_Required task_:
Carry on the account of the 2017 International Carnival from its last sentence, writing what comes next in the same voice.

_Text block_:
A long queue greeted the bleary-eyed passengers at the departure hall of the domestic wing of the Murtala Mohammed International Airport, Ikeja. The queue seemed endless and the wait for clearance for flight to Calabar was that of ‘Godot’.
Somehow, a few passengers rose from the ‘graveyard’ to take off the heat in the waiting lounge with acrobatic displays. The hall soon came back to life with the fleeting moment of theatrics.
As soon as the whole environment became sublimated with a ‘convoluting concourse of variegated actions’, an airport security officer stopped the show and everywhere became strangely calm.
Unsurprisingly, this bunch triumphs over the machinations of the nasty officer: a comic script, so to say, but the 2017 International Carnival was a narrative, whose comic tapestry climaxed in three days different altars of performance — Lagos, Uyo and Calabar.
The weather fittingly provided snarky remarks and jokes, as the artistes scraped a denouement by any means possible.The plot turned on whether or not it was improvisational. And as the venerable writer, William Shakespeare aptly tagged it, ‘all’s well that ends well’ such that if a genie had sprung and offered to grant one wish, impulsively the answer would have been more performances.

_Data_:
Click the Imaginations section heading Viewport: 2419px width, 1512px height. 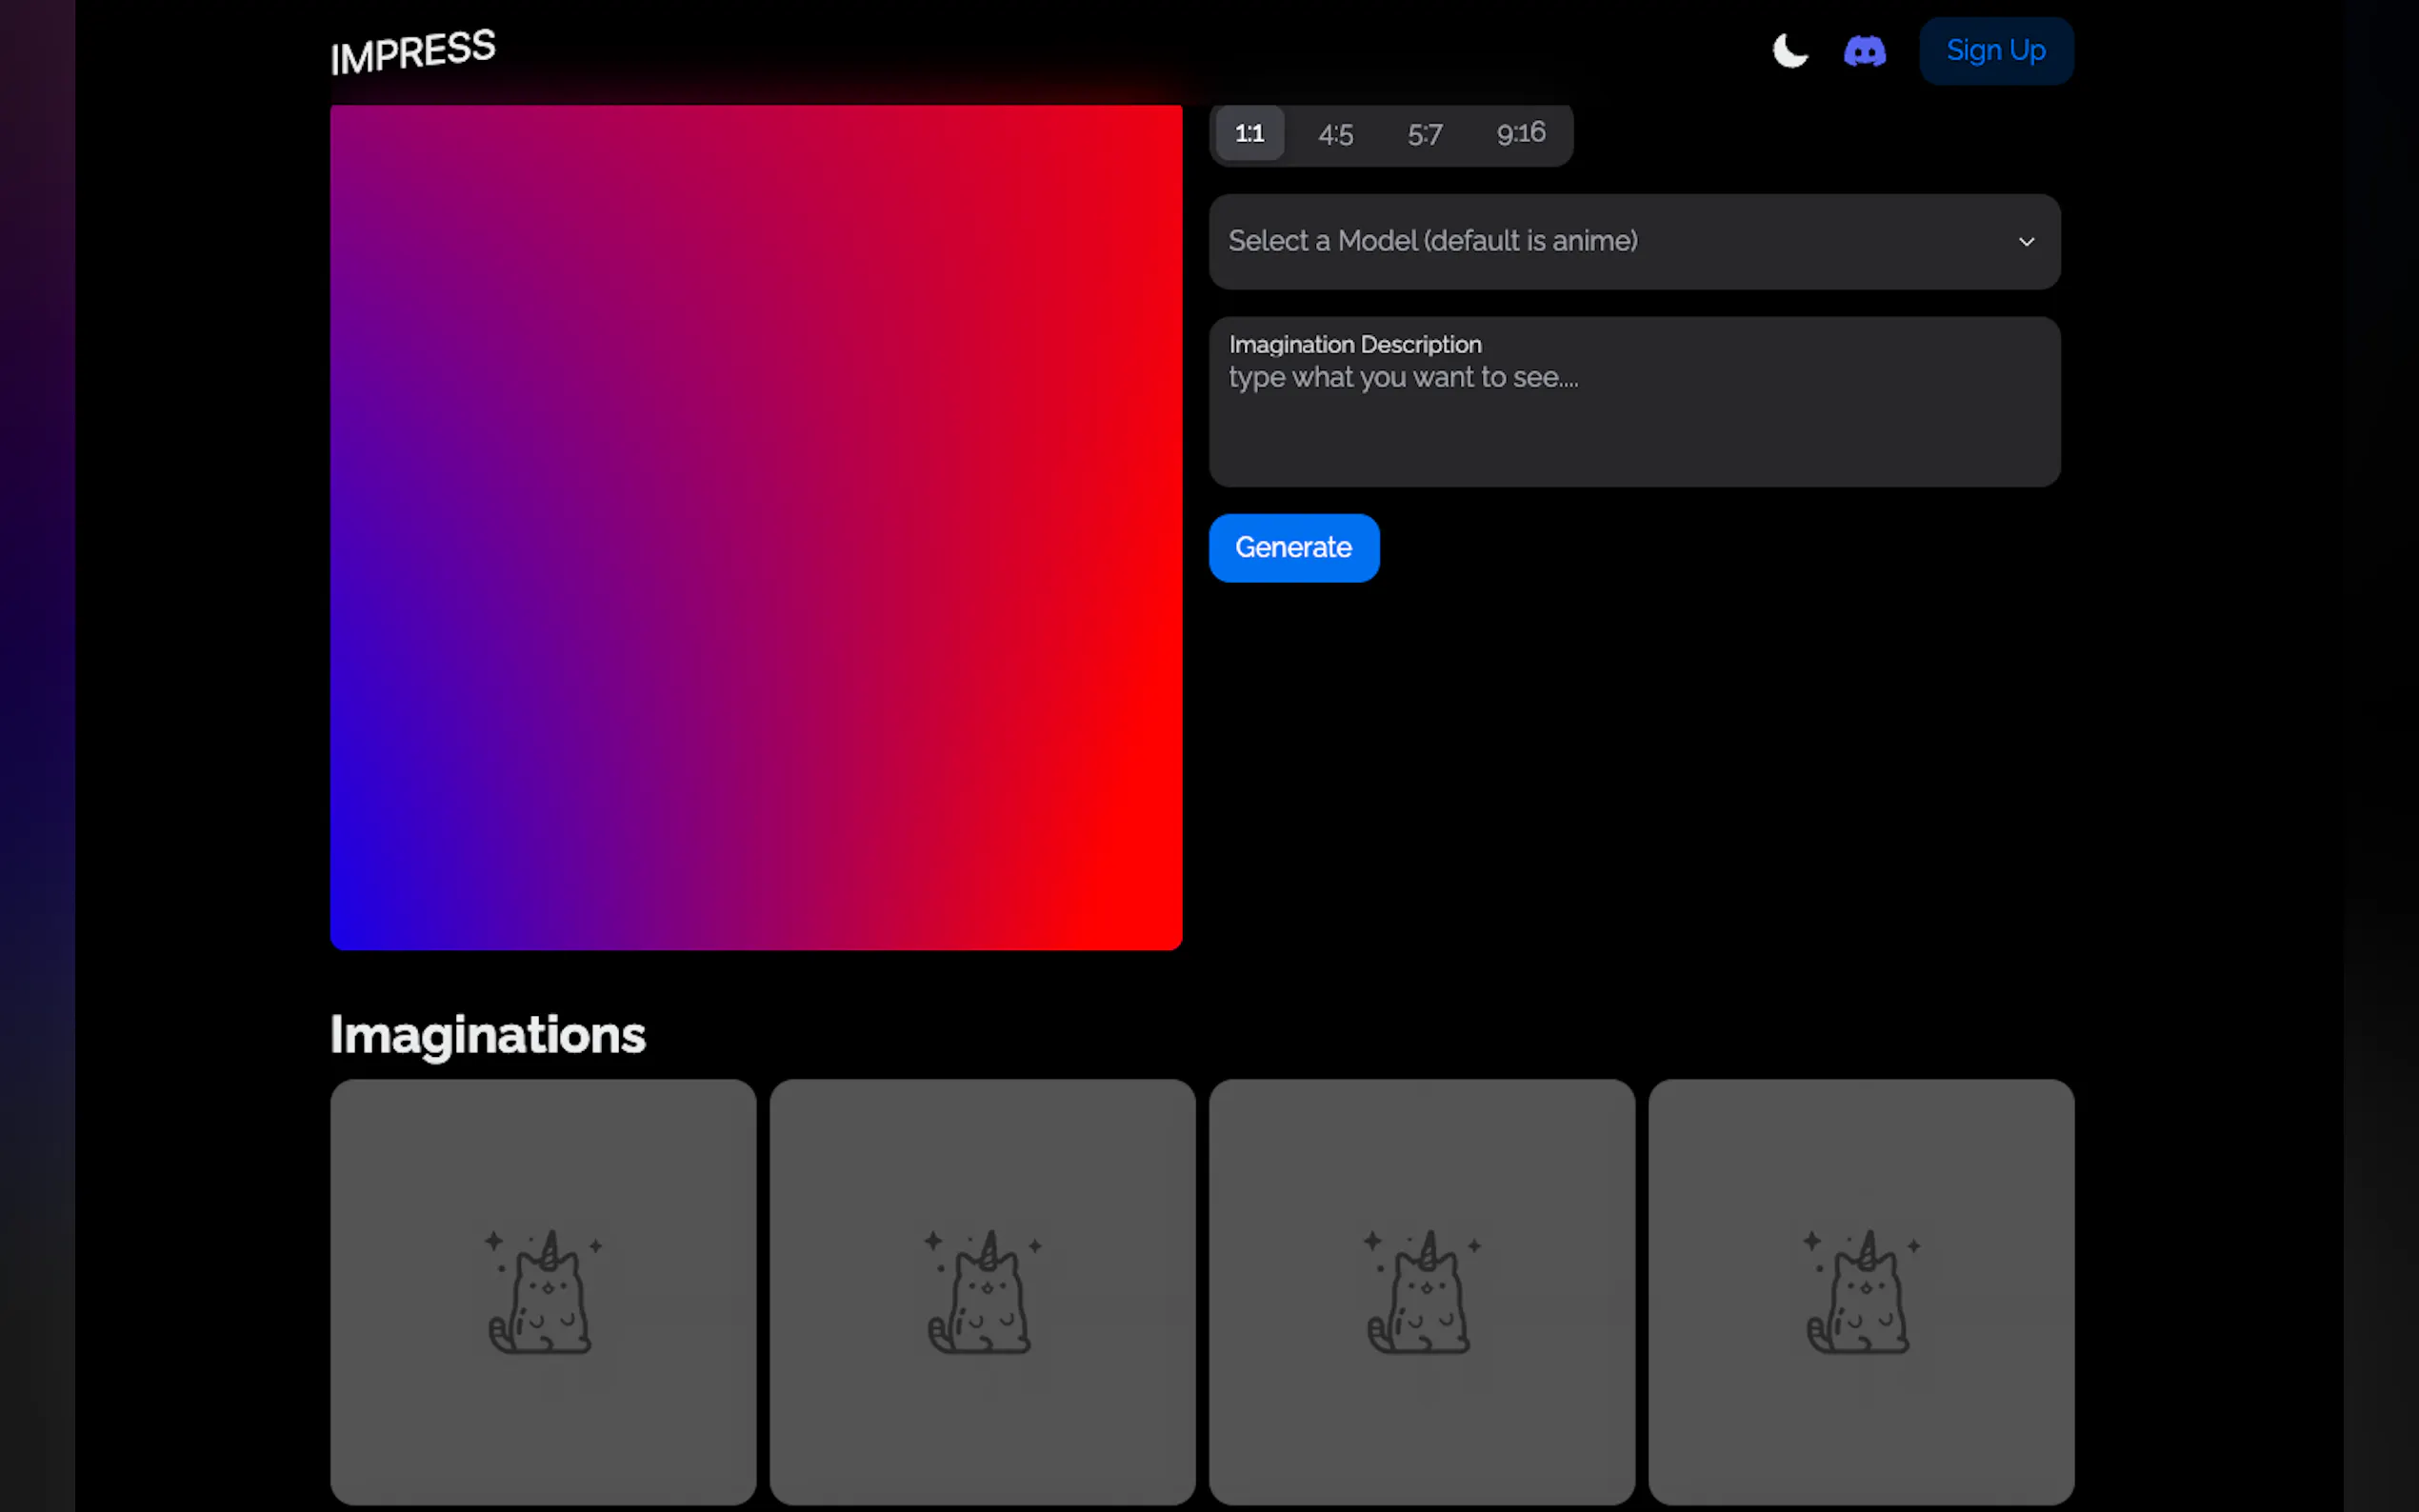tap(488, 1035)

_Reply_:
Since the Cross River Carnival Commission introduced the International Carnival Day, it has been lapped by wave after wave of big performances by foreign artistes.
So, the prospect of the event promising another weary night set the heart racing. The almost six-hour performances defied any dour expectation.
Performers from across the globe thrilled the audience at the full capacity Margaret Ekpo International Stadium, with each unique performance exciting the boisterous crowd in different ways.
The excitement became enervated on Friday night through Saturday morning as bands from different countries took centre stage.
There were cultural dances from Ukraine, Mexico and Ethiopia, acrobats from Senegal, Croatia and Kenya, as well as flag twirlers from Italy.
The Croats were wonderful in their costumes, but more importantly, showed knowledge of circuit performance and stilt dancing.
France was also represented by a colourful dance troupe while Lithuania stole the show at a point, with two fire performers wowing the audience with their fearless display with flames and fireworks.
Numerous African countries were represented through ensembles who brought a lot of traditional dances under the lights of the stadium to entertain as well as educate on each country’s history.
The Ethiopian troupe explored the country’s dance history, with the upper body being the most used.
Tanzania, Kenya and Swaziland and South Africa, with two different sets of performers, performed. The South Africans displayed energetic Zulu war dances.
The chest-baring and solid voices provided a nifty bit of wonder for the magic carpet, which appeared to float softly around the action without benefit of stage.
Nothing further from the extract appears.